Political observers say PiS would likely try to persuade some Confederation lawmakers to switch ranks but their success could depend on how many seats the party wins.


A third PiS term would probably mean Poland continues to drift away from democratic standards, critics say. The government is accused of politicising the judiciary, turning public media into a party mouthpiece, using state assets to further its grip on power, and of fanning homophobia.

PiS says its objective is to make courts more effective and the economy fairer, and that all it does is defend Poland's Catholic character in the face of Western liberal pressures.

An opposition-led government would face the task of undoing PiS changes to the judiciary and the media to ensure their independence and their compliance with the constitution, which critics say PiS has subverted.

It would also open the way for Poland to mend relations with Germany that have come under serious strain during PiS rule.

PiS would likely seek to take further steps towards instilling its conservative values in public life, particularly concerning mandatory school curricula.

PO has promised it would bring back the possibility of terminating pregnancies up until 12 weeks, after a verdict of the Constitutional Tribunal, considered politicised under PiS, resulted in a near-total ban on abortions.

Any policy paralysis following the election - likely if no clear majority emerges - could raise concern for Poland's role in supporting Ukraine in its war with Russia.
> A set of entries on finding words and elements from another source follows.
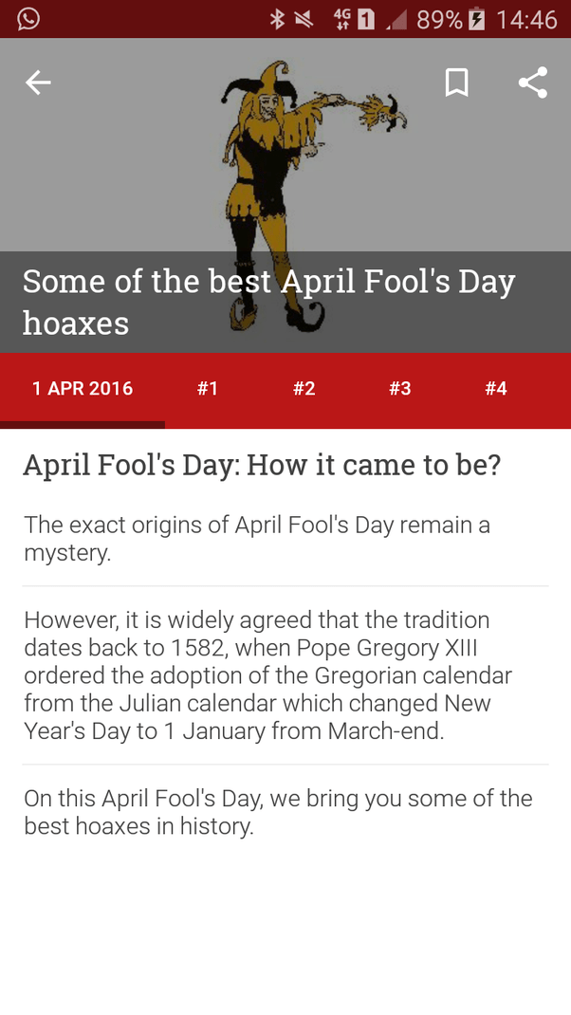The image size is (571, 1015).
Task: Tap the clock showing 14:46
Action: coord(526,19)

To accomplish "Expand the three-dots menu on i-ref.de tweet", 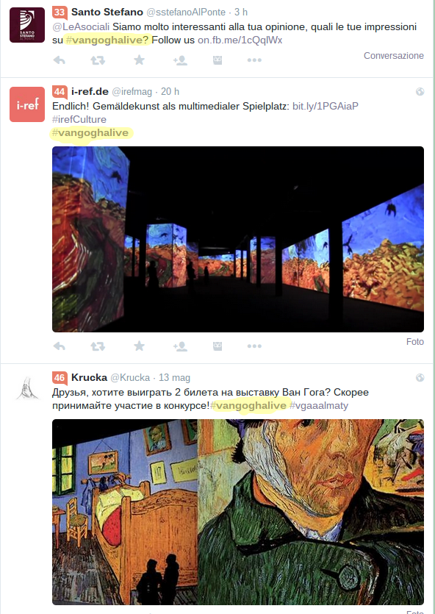I will 254,346.
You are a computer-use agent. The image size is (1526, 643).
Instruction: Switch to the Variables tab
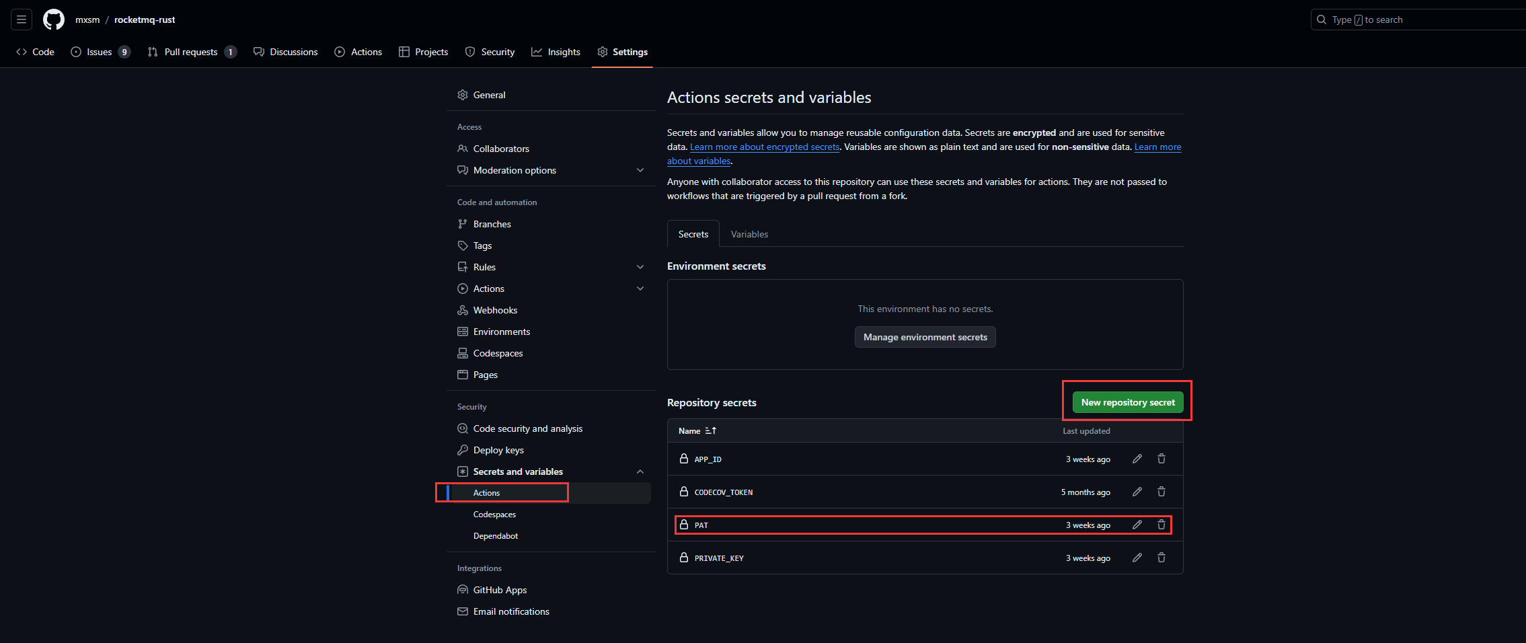(749, 234)
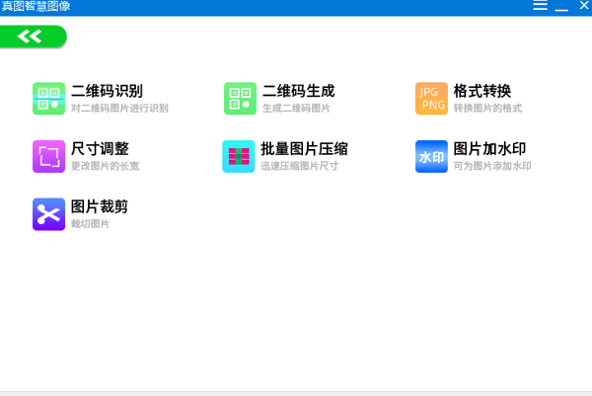Launch 格式转换 by its title
The width and height of the screenshot is (592, 396).
[482, 91]
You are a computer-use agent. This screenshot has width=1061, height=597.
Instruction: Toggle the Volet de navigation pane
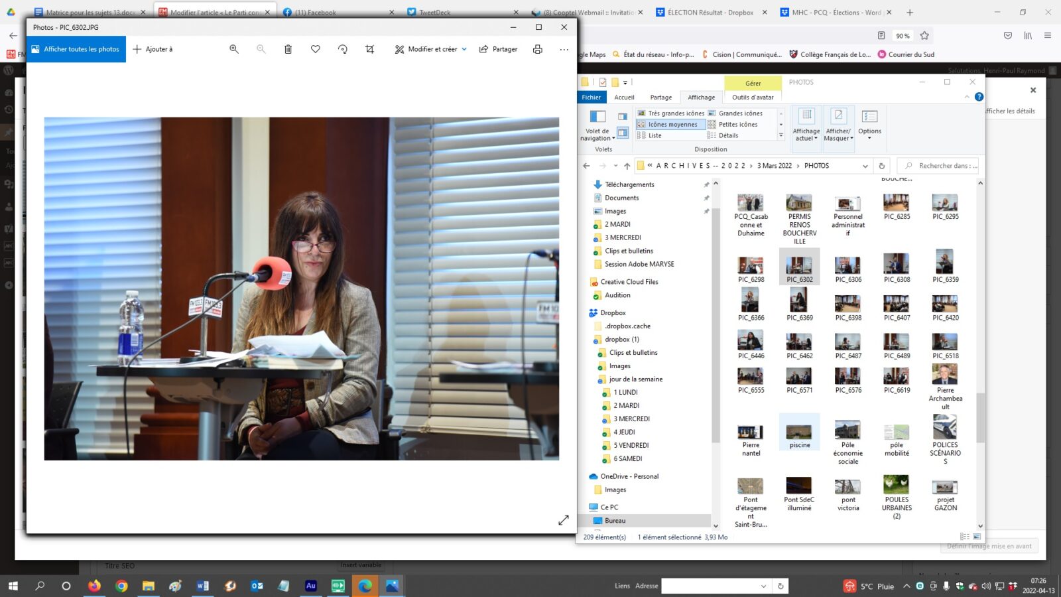[597, 125]
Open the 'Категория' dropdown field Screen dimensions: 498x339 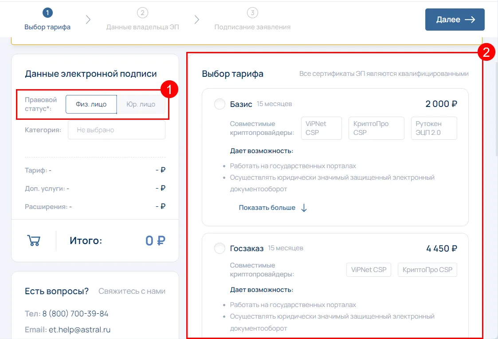116,130
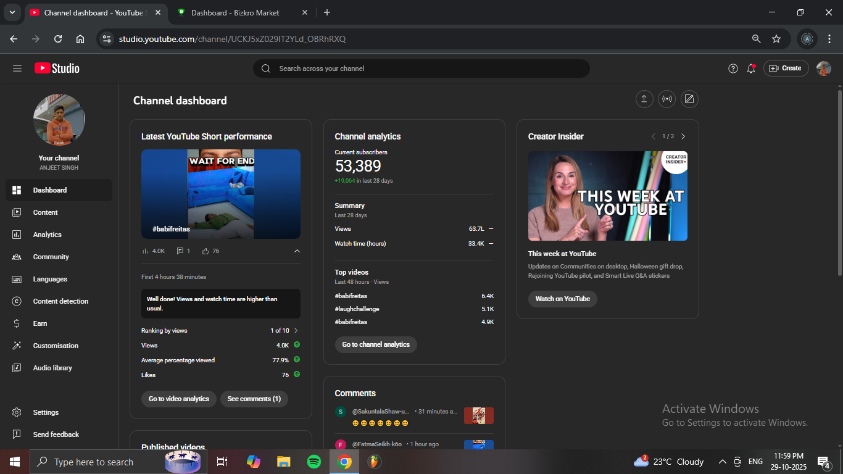Go to next Creator Insider card
Viewport: 843px width, 474px height.
pyautogui.click(x=683, y=136)
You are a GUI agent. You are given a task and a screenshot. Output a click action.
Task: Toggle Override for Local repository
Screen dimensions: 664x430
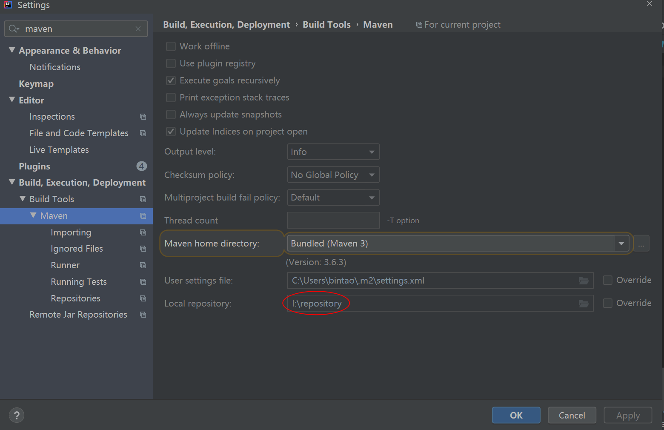[x=608, y=303]
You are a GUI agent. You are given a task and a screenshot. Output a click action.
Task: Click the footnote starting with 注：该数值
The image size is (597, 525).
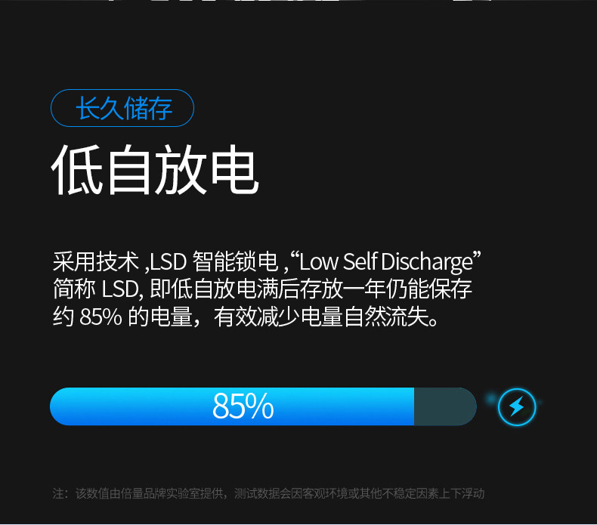point(268,493)
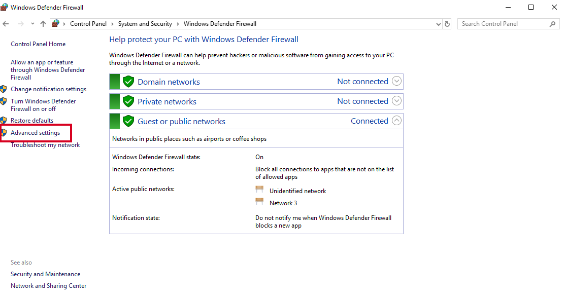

Warsaw has played an important role among NATO allies in providing logistical and military support to Kyiv.

The next government will also have to tackle a soaring budget deficit, and an economy that's behind in meeting the European Union's clean energy rules.

It will further need to persuade Brussels that its democratic track record is improving enough - after recent proposed tweaks to the judiciary - to unlock billions of euros in COVID recovery and cohesion funds.


Diminishing purchasing power is foremost for voters amid double-digit inflation and soaring energy costs.

PiS hopes to galvanise its electorate, which tends to be older, poorer people from smaller towns, by increasing its flagship child subsidy programme by 60% to 800 zlotys ($193) per month per child.

The programme, dubbed 500+ when it was first introduced by PiS as it was vying for power in 2015, has become a symbol for many voters of what the party says is its policy of protecting families and giving back "dignity" to the poor.

PiS also says its rule guarantees national security, pointing out its massive military equipment purchases and its anti-immigration stance.

PO, however, says a series of incidents, including Belarusian helicopters crossing into Poland and a stray rocket lost in a Polish forest, show the government is struggling to ensure border safety.

Confederation appears to have attracted young voters with a promise of low taxes and smaller social security contributions.


The PiS government is also putting a series of questions on the issues of migration, privatisation, the retirement age and security on the ballot alongside the election, saying the nation needs to make its voice heard in a referendum.

The opposition says the questions misrepresent its positions on the issues and are aimed at fomenting fear of migrants, and that the process is invalid. Opposition leaders are urging a boycott. More than 50% of registered voters would have to participate for the outcome to be valid.